High Performance Computing in Bioinformatics

Dates: March 14-25, 2022

Location: University of Oslo.

Course code: INF9380, see  UiO course page here for course schedule, course material and practical information

Organisers: Torbjørn Rognes, Abdulrahman Azab, Arvind Sundaram

Invited lecturers:

Marrti Louhivuori & Jussi Enkovaara, CSC (IT Center for Science), Finland.

Abdulrahman Azab, Chief Engineer, University Centre for Information Technology, UiO.

Arvind Sundaram, Research scientist, Norwegian Sequencing Centre, Oslo University Hospital.

Bjørn-Helge Mevik, Darren Starr, Leon Charl du Toit, Marcin Krotkiewski, Maiken Pedersen, Ole Widar Saastad, Sabry Razick, USIT, UiO

Credits: 5 ECTS

Important notes about earning credits at UiO:

PhD students not at the University of Oslo (UiO) who wish to earn credits for the course must apply for status as a visiting PhD candidate within 15th December 2021. Click here for more information. For NORBIS participants we have and extended deadline to 18th February 2022 and you have to send the following information to contact-norbis@uib.no

Your name (first name and surname)
-Norwegian national id number (11-digits). If you don’t have one, please send your date of birth
-Citizenship
-e-mail address
-Address
-Post code/City
-Telephone
-official documentation of your admission to a PhD programme
-confirmation from your supervisor/administration that the course(s) you wish to follow will be included as part of the training component in your PhD programme
-International applicants are encouraged to also enclose a Letter of Recommendation from a professor/research group at the University of Oslo

This require a lot of extra work for all parties, so we encourage you to apply directly to UiO within 15th December. The application form for visiting PhD students is opened 15th November and you find it here. All students should register for the course using Studentweb at UiO. In addition, you should also register for the course at NORBIS. The number of slots is limited to 30.Contact us at contact-norbis@uib.no if you need credits and missed this.

Registration to NORBIS: Closed.

Evaluation: Practical student project (home exam) with hand-in of written report.

 

Course description

This course focuses on the application of high performance computing (HPC) to bioinformatics analysis. The main target is to provide a background on how to effectively use HPC clusters for running computationally or data intensive bioinformatics applications. The course will mainly include teaching students selected bioinformatics tools and workflows, and how to use HPC platforms to speed up and maximize the overall throughput of intensive bioinformatics analysis. This would include, e.g. how to optimize the use of available compute nodes, and how to adapt the application to the available resources on each compute node.The course will cover both how to efficiently use parallelism when writing your own programs, as well as how to adapt and wrap existing tools in a manner that efficiently exploits resources available on parallel architectures. The course will be identical to the University of Oslo course INF9380.

 

Course program

We are planning this as an intensive two weeks course with lectures and hands-on exercises 7 hours a day, Monday to Friday, 9-17, with a 1 hour lunch break. About half the time with lectures and the other half with exercises. In total lectures and exercises are estimated to 70 hours.

 

Self-study / reading of the curriculum is estimated to 30 hours. Preparation time for the written report (home exam) is estimated to 40 hours. The total time required for the course is estimated to 140 hours.

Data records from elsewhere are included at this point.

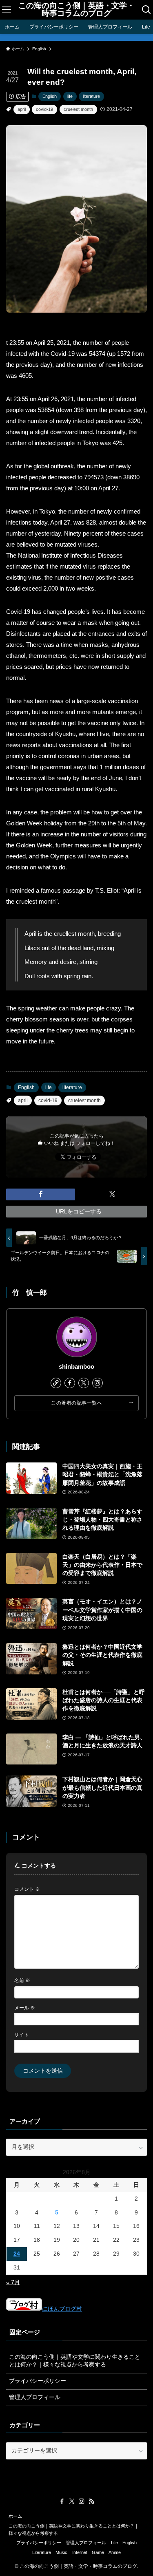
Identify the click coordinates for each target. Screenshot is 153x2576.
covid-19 (44, 109)
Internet (79, 2552)
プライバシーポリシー (37, 2381)
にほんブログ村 (62, 2309)
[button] (40, 1194)
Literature (41, 2552)
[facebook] (69, 1383)
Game (98, 2552)
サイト (21, 2035)
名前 (22, 1980)
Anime (115, 2552)
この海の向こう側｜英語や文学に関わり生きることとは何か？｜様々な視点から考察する (74, 2361)
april (22, 109)
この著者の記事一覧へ (76, 1403)
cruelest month (78, 109)
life (70, 96)
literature (91, 96)
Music (61, 2552)
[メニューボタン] (6, 10)
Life (114, 2542)
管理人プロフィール (34, 2397)
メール (24, 2008)
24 (16, 2254)
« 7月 (13, 2282)
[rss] (91, 2501)
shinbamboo (76, 1366)
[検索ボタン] (146, 10)
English (49, 96)
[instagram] (97, 1383)
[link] (56, 1383)
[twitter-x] (83, 1383)
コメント (27, 1889)
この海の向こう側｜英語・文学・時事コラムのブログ (76, 10)
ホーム (15, 2516)
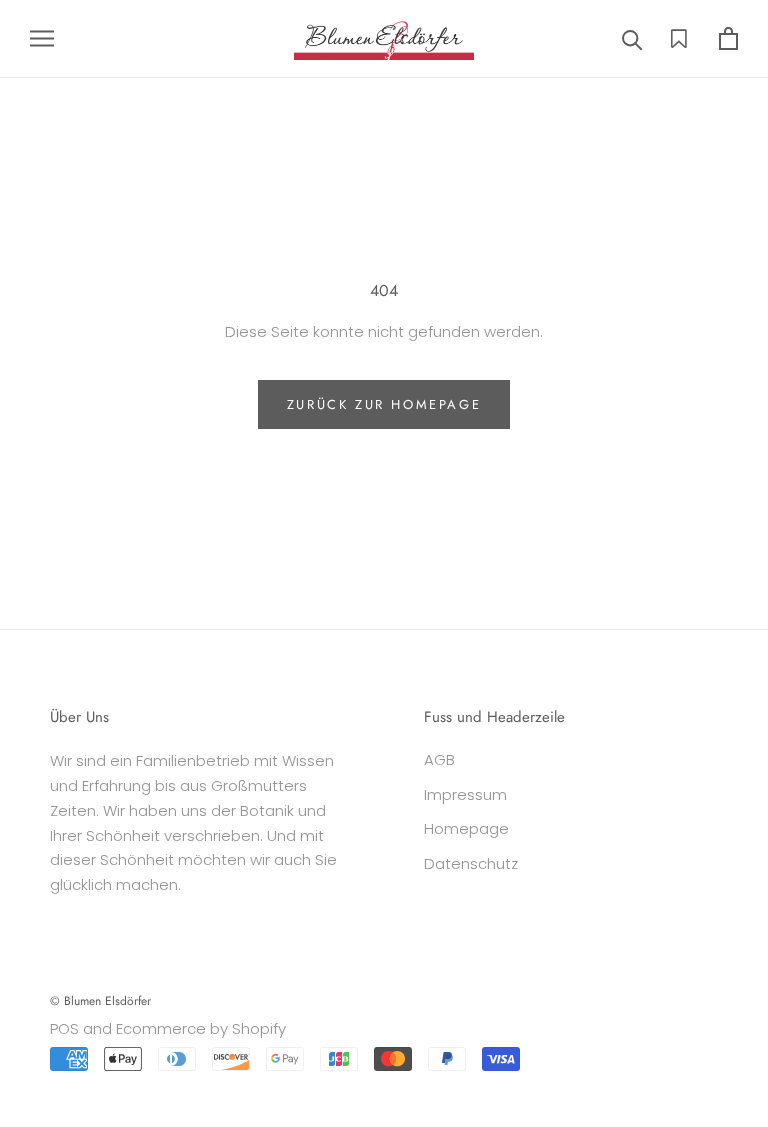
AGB (439, 759)
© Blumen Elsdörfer (100, 1001)
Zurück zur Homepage (384, 404)
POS (64, 1028)
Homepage (466, 828)
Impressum (465, 794)
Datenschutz (471, 863)
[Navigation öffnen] (42, 38)
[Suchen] (632, 38)
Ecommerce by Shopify (201, 1028)
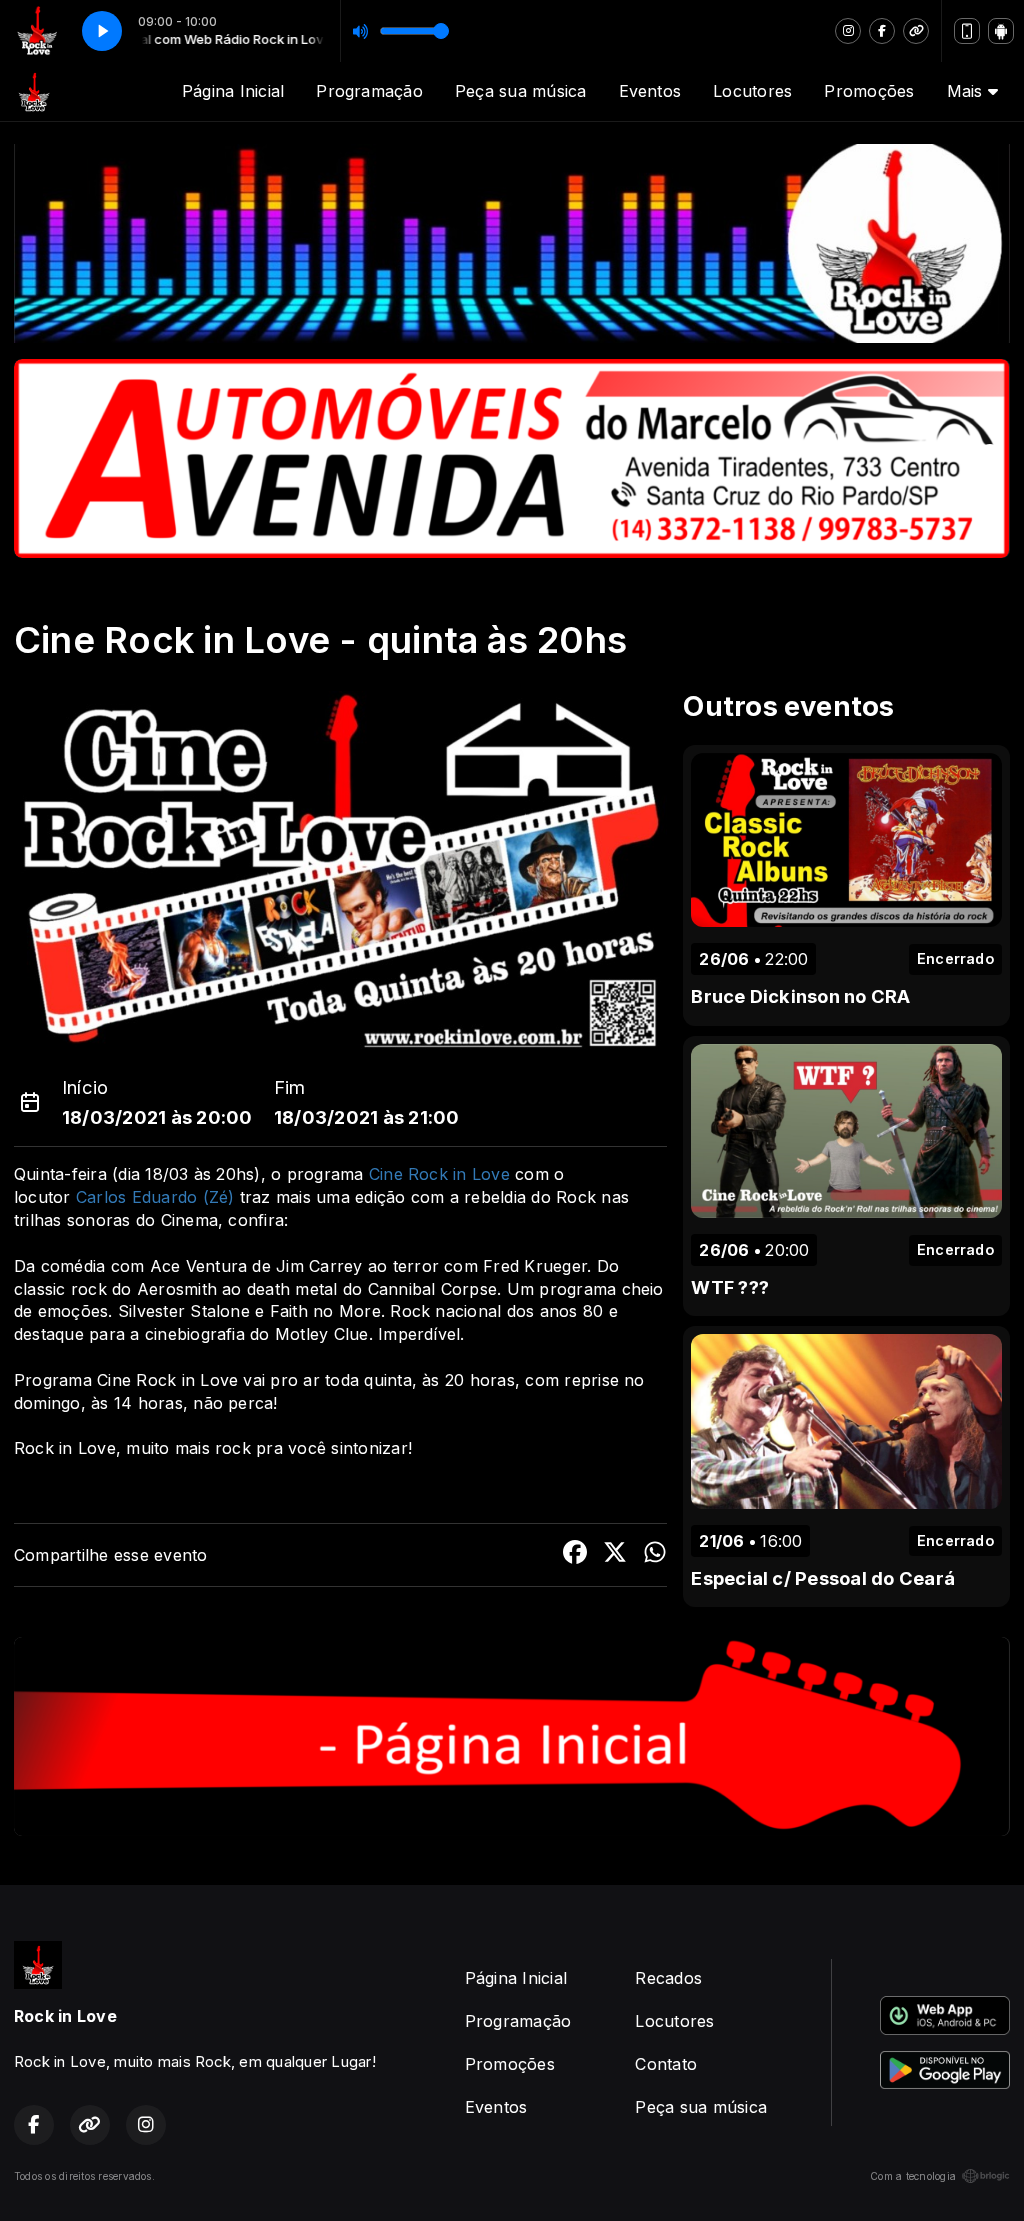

Overview of sessions planned:

– Introduction to High Performance Computing

– Hands on with server hardware – Performance efficiency analysis

– High performance scientific computing

– Code and data management with version control and hands-on

– Parallel programming

– Programming for HPC

– Introduction to resource demanding bioinformatics applications

– Bioinformatics workflows

– Parallel programming with R

– Workflows on supercomputers

– Virtualisation (cloud and containers)

– MPI with SLURM

– Galaxy

– Guided tour of supercomputer systems

 

 

Learning outcomes and competence

After finishing the course the students should know:

– Resource intensive bioinformatics tools for, e.g. assembly, mapping/alignment, and multiple alignment. This would include the use of command line tools and portal based tools, e.g. Galaxy.

– How those tools work, how this would influence the runtime, and the possibility of parallelising the computation.

– When to use parallelisation and distribution.

– The basic structure of HPC clusters, and how to run jobs on a cluster

– How to evaluate the use of resources on a cluster, and how to optimize the use of memory and CPUs

– How to write your own tools that works efficiently on parallel hardware

– How to adapt or write wrappers around existing tools to process large datasets efficiently using parallelisation

 

 

Prerequisites

Basic unix competence and basic knowledge of bioinformatics applications is required. Basic programming skills, preferably in Python. The university offers Software Carpentry workshops and other courses that enable participants to fulfil this requirement.